(Saved data entries)
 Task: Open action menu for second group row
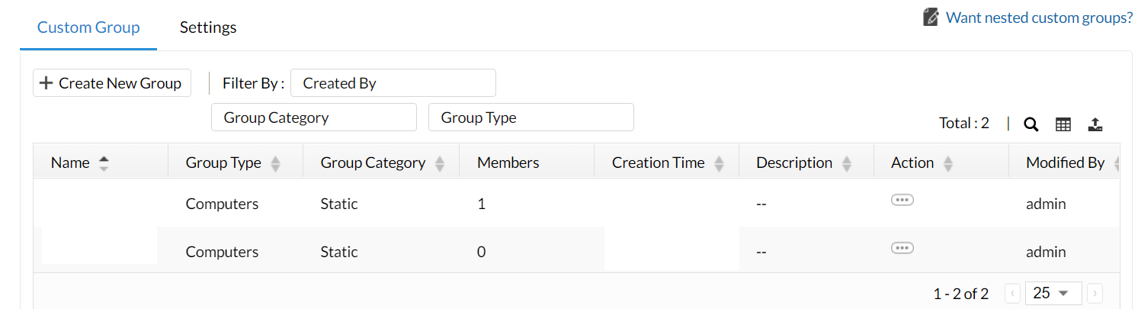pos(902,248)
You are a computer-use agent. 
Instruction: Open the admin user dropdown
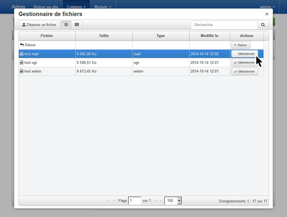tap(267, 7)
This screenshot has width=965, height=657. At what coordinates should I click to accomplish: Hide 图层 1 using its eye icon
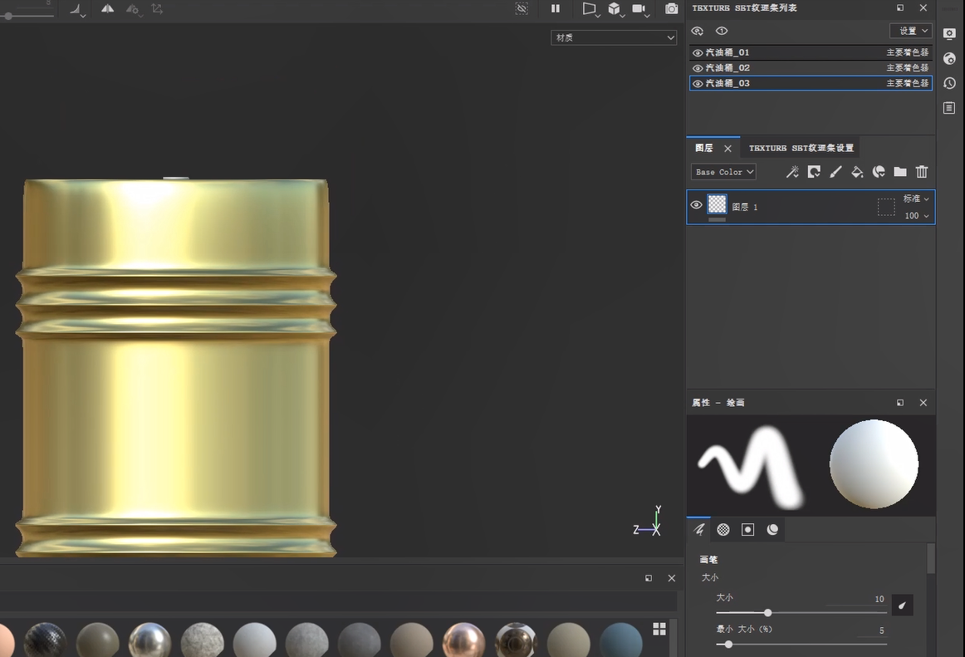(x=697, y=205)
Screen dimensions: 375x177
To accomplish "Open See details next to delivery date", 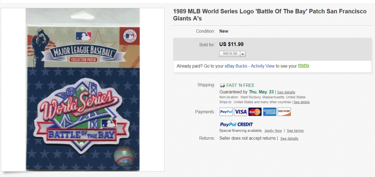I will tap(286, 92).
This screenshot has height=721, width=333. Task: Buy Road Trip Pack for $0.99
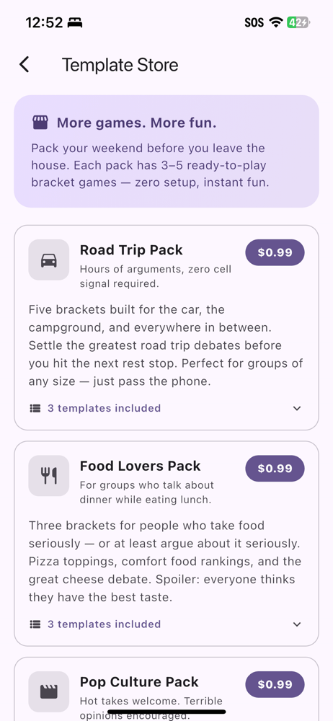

...

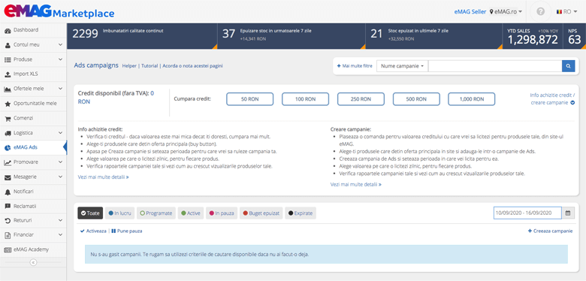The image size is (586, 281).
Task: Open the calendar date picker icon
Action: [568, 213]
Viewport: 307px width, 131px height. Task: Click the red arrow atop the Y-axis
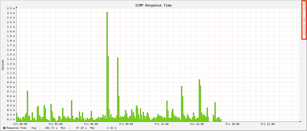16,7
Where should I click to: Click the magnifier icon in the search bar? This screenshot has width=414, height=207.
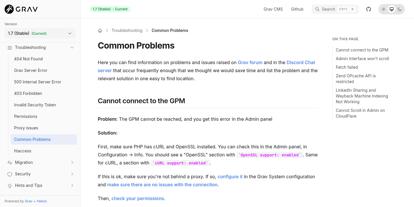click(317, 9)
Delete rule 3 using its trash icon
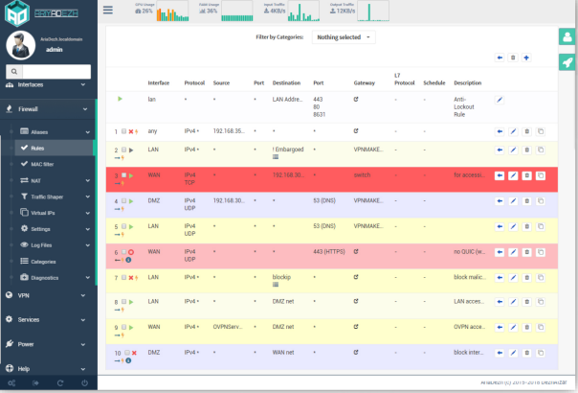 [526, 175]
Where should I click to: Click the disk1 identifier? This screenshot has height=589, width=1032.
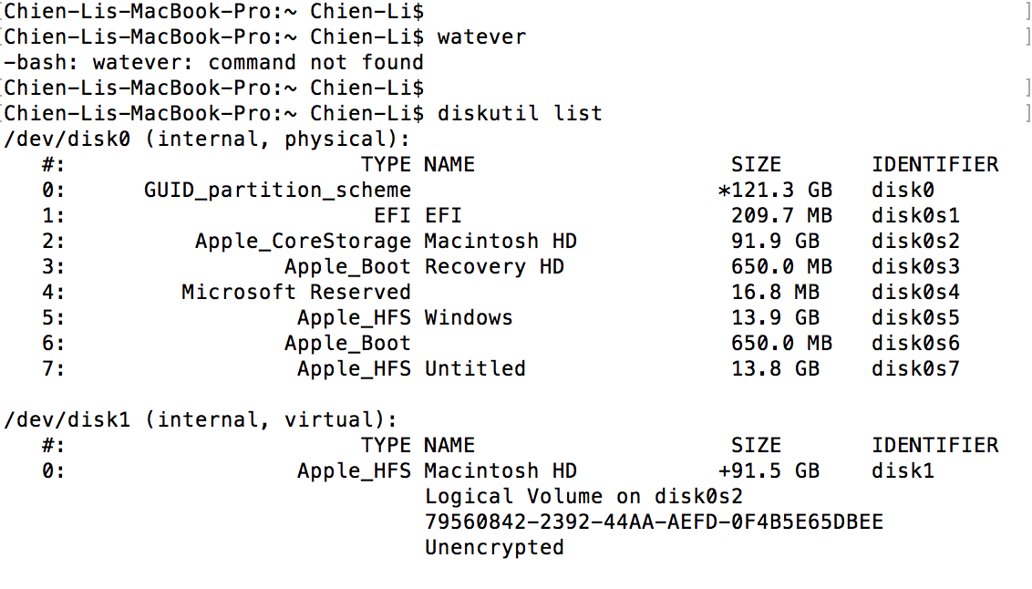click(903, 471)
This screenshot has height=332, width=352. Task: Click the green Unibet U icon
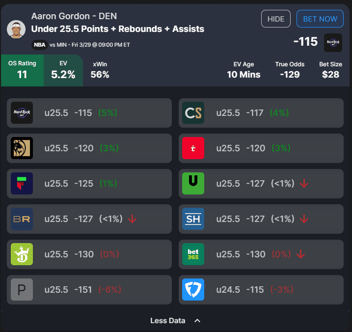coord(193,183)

Task description: Keep to the lines above from the line with "Task: Open action menu for second group row" to the line with "Screen dimensions: 375x177", and set down exactly those, inclusive, with nothing else and every picture left out.

Exercise output:
 Task: Open action menu for second group row
pos(902,248)
You are a computer-use agent. 
Instruction: Open the admin user dropdown
tap(267, 7)
This screenshot has width=965, height=657. At what coordinates should I click to accomplish: Hide 图层 1 using its eye icon
(x=697, y=205)
Screen dimensions: 375x177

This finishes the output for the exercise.